GOAL
Count the lines in the material below that contain the word "record". Reply with that number alone.

DATA EXCERPTS
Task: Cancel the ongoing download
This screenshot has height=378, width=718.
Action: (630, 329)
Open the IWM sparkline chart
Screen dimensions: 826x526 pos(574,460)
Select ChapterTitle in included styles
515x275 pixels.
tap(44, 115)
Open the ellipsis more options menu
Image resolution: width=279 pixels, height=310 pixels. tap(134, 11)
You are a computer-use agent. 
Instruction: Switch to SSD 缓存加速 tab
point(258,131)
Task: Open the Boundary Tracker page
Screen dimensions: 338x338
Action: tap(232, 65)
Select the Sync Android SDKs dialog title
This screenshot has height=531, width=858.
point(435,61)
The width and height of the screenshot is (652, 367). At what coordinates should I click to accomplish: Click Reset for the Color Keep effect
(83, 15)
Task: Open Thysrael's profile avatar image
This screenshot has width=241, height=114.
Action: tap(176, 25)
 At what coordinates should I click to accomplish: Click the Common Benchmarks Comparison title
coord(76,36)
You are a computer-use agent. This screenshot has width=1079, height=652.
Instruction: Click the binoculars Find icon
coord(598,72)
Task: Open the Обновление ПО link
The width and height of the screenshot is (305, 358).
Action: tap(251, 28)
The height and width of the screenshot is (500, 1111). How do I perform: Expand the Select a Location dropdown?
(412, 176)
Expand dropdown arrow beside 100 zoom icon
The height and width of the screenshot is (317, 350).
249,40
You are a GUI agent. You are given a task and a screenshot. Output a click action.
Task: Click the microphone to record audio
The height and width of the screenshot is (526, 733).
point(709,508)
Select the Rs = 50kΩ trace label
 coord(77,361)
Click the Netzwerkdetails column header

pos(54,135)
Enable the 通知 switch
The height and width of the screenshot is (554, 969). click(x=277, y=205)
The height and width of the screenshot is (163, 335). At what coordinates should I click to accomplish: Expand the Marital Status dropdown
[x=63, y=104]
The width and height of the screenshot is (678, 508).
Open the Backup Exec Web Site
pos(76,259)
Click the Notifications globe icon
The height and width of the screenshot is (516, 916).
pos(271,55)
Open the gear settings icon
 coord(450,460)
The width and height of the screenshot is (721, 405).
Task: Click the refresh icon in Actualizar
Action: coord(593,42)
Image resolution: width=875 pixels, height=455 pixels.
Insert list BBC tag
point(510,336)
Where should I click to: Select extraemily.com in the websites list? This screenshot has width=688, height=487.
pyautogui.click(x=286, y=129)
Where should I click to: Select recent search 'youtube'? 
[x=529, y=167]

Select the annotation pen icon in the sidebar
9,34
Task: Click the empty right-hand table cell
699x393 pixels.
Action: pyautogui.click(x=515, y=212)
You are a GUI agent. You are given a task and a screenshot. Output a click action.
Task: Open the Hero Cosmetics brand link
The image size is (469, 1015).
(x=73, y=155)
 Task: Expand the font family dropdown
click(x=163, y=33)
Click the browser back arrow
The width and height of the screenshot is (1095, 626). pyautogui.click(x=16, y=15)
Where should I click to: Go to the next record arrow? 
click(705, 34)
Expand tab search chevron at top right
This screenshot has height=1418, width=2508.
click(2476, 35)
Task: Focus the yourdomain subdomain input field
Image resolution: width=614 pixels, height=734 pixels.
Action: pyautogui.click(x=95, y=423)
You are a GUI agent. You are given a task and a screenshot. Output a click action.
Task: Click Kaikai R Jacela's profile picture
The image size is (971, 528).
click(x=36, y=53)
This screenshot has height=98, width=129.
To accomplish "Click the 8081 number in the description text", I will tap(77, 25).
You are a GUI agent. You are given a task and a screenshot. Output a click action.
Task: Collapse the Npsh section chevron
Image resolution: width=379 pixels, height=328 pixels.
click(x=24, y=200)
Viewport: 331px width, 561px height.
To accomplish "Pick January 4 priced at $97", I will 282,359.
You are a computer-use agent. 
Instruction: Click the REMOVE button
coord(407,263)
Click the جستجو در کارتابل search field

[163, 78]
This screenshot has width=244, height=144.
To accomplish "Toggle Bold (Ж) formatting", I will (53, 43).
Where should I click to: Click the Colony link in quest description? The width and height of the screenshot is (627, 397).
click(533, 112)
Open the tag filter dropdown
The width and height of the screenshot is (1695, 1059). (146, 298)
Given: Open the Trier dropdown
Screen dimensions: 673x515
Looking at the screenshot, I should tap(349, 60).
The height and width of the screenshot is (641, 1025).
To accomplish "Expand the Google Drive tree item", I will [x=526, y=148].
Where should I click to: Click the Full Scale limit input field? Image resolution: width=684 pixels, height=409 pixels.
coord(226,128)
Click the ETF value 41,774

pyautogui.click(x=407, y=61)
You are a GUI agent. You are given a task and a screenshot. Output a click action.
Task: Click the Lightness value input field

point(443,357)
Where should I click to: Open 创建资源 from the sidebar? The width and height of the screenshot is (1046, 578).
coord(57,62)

FINAL ANSWER
2